=== Excerpted data ===
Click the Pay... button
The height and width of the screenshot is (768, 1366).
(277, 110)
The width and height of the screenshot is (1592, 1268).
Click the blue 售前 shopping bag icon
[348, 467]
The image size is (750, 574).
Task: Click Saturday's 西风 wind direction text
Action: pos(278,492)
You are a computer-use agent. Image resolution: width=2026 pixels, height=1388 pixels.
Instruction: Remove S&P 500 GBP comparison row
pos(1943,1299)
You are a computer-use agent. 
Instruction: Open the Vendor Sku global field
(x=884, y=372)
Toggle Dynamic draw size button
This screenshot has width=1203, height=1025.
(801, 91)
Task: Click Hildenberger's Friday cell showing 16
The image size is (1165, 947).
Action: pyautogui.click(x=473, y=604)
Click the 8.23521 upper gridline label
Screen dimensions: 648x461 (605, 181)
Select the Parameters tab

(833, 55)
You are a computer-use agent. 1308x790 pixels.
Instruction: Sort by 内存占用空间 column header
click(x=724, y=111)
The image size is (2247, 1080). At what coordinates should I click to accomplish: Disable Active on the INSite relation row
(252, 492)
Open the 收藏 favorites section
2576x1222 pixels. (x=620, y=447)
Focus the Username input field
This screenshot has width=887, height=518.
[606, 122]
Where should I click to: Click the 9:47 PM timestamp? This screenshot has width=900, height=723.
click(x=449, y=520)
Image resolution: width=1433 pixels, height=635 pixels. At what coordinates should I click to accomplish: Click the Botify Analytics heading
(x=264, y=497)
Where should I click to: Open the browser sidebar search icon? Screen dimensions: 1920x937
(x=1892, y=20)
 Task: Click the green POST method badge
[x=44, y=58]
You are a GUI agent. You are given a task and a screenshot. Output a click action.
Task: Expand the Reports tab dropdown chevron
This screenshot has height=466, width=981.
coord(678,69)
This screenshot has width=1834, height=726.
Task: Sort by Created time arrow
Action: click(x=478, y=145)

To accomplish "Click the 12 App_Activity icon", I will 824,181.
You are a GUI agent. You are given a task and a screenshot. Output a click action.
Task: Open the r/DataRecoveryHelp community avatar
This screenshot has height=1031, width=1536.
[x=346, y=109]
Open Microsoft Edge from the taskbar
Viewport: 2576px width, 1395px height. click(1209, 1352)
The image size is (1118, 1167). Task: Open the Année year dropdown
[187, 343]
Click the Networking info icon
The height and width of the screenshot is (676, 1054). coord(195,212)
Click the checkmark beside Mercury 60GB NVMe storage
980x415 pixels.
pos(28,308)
===
Your instructions =
Please write out the material above again, substituting "desktop agent" for every "computer-use agent" and leaving all else unchanged.

Solution to the exercise =
Click the Pay... button
The height and width of the screenshot is (768, 1366).
(277, 110)
The width and height of the screenshot is (1592, 1268).
Click the blue 售前 shopping bag icon
[348, 467]
The image size is (750, 574).
Task: Click Saturday's 西风 wind direction text
Action: pos(278,492)
You are a desktop agent. Image resolution: width=2026 pixels, height=1388 pixels.
Instruction: Remove S&P 500 GBP comparison row
pos(1943,1299)
You are a desktop agent. 
Instruction: Open the Vendor Sku global field
(x=884, y=372)
Toggle Dynamic draw size button
This screenshot has width=1203, height=1025.
(801, 91)
Task: Click Hildenberger's Friday cell showing 16
The image size is (1165, 947).
Action: pyautogui.click(x=473, y=604)
Click the 8.23521 upper gridline label
Screen dimensions: 648x461 (605, 181)
Select the Parameters tab

(833, 55)
You are a desktop agent. 1308x790 pixels.
Instruction: Sort by 内存占用空间 column header
click(x=724, y=111)
The image size is (2247, 1080). At what coordinates should I click to accomplish: Disable Active on the INSite relation row
(252, 492)
Open the 收藏 favorites section
2576x1222 pixels. (x=620, y=447)
Focus the Username input field
This screenshot has width=887, height=518.
[606, 122]
Where should I click to: Click the 9:47 PM timestamp? This screenshot has width=900, height=723.
click(x=449, y=520)
Image resolution: width=1433 pixels, height=635 pixels. At what coordinates should I click to accomplish: Click the Botify Analytics heading
(x=264, y=497)
Where should I click to: Open the browser sidebar search icon? Screen dimensions: 1920x937
(x=1892, y=20)
 Task: Click the green POST method badge
[x=44, y=58]
You are a GUI agent. You are given a task and a screenshot. Output a click action.
Task: Expand the Reports tab dropdown chevron
This screenshot has height=466, width=981.
coord(678,69)
This screenshot has width=1834, height=726.
Task: Sort by Created time arrow
Action: click(x=478, y=145)

To accomplish "Click the 12 App_Activity icon", I will 824,181.
You are a GUI agent. You are given a task and a screenshot. Output a click action.
Task: Open the r/DataRecoveryHelp community avatar
This screenshot has height=1031, width=1536.
[x=346, y=109]
Open Microsoft Edge from the taskbar
Viewport: 2576px width, 1395px height. click(1209, 1352)
The image size is (1118, 1167). Task: Open the Année year dropdown
[187, 343]
Click the Networking info icon
The height and width of the screenshot is (676, 1054). coord(195,212)
Click the checkmark beside Mercury 60GB NVMe storage
980x415 pixels.
pos(28,308)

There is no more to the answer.